[Data extracted from a collection]
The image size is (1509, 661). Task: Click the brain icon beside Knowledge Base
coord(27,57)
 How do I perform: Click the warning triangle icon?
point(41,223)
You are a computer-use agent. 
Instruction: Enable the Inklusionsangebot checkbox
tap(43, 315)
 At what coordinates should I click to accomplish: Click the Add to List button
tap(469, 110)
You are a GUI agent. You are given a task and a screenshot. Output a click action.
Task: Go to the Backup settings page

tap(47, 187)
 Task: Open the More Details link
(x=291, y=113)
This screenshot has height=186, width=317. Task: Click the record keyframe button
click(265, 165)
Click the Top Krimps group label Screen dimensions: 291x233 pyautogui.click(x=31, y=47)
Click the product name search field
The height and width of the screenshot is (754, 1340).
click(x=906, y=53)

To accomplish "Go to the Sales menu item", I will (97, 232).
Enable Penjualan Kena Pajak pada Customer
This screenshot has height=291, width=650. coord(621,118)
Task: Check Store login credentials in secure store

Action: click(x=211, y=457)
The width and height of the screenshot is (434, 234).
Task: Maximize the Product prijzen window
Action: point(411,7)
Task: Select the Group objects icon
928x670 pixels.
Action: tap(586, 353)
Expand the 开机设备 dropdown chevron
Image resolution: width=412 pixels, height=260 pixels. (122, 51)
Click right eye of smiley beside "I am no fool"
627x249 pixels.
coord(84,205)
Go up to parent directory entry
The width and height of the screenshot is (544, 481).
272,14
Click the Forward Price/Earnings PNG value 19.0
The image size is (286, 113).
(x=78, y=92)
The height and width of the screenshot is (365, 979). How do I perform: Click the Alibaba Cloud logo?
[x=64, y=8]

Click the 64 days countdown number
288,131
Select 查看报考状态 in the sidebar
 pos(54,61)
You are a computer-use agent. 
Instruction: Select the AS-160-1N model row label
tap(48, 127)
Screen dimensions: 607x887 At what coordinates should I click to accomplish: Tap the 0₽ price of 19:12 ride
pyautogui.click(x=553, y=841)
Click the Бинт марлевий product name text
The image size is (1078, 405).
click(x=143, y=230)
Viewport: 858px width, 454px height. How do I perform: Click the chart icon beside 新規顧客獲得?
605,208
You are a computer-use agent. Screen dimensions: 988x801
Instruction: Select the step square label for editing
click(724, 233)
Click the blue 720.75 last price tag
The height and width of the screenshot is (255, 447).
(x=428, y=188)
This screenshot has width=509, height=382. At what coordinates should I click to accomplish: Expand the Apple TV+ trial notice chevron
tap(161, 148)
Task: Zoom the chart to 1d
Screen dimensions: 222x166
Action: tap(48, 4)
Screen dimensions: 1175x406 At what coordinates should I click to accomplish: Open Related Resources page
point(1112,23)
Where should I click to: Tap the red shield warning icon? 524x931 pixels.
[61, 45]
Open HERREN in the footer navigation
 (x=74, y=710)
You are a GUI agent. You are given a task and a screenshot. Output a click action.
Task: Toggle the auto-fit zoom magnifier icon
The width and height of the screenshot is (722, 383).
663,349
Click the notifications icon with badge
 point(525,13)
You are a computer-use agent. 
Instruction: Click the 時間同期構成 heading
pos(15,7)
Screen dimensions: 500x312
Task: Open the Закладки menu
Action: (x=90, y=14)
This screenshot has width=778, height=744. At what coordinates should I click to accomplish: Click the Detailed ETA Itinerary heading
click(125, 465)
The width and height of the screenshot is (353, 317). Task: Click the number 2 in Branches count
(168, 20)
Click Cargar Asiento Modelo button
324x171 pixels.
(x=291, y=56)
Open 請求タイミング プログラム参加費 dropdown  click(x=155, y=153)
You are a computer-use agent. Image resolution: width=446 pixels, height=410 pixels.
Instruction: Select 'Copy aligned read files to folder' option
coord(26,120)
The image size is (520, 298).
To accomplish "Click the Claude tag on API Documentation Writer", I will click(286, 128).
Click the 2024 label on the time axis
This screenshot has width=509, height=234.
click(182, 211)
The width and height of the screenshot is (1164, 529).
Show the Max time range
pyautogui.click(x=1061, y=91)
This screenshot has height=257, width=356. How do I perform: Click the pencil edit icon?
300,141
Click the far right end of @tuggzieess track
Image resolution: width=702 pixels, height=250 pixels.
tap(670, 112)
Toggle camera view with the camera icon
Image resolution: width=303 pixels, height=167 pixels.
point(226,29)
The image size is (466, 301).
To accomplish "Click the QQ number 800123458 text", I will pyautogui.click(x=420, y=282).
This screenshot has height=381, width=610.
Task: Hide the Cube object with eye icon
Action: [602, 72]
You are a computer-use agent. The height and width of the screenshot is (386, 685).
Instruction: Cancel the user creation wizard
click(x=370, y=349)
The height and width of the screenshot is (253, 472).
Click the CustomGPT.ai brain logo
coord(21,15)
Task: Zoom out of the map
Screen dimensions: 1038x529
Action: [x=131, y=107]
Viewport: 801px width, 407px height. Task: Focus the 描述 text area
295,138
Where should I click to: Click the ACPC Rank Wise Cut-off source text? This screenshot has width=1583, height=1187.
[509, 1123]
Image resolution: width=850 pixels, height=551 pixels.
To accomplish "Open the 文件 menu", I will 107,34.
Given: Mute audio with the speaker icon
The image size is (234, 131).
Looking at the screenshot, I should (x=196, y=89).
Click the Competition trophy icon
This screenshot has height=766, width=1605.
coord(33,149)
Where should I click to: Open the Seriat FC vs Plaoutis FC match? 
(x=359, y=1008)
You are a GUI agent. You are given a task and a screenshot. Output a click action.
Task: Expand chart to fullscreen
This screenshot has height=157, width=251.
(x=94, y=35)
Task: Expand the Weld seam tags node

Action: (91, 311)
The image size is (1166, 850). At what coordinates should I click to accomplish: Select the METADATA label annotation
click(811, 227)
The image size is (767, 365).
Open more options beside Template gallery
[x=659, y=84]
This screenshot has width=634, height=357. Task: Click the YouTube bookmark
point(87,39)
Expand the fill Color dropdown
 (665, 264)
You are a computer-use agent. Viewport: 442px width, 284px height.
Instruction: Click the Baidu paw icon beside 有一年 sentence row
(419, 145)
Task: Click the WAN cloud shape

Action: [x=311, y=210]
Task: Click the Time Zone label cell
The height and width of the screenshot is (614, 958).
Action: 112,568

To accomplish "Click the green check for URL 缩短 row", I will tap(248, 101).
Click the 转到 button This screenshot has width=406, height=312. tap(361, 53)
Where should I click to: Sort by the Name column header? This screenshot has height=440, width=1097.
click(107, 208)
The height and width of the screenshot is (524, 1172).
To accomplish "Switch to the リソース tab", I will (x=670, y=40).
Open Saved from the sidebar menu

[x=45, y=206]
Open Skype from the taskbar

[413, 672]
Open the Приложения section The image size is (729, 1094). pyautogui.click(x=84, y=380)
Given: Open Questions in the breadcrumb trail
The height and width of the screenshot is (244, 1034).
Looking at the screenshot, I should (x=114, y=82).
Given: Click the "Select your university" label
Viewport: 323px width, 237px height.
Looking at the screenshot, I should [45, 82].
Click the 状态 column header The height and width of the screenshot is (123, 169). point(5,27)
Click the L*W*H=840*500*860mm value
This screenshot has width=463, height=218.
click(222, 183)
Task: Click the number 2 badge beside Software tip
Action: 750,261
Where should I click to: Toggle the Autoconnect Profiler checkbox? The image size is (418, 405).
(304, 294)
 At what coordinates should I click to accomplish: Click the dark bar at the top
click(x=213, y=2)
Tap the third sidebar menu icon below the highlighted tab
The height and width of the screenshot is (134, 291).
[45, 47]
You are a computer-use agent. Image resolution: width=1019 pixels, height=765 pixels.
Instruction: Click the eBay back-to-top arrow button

YOUR TASK
Among the lines above, find those containing the word "value" and copy each.

ANSWER TO THIS PROBLEM
Click the Forward Price/Earnings PNG value 19.0
Click the L*W*H=840*500*860mm value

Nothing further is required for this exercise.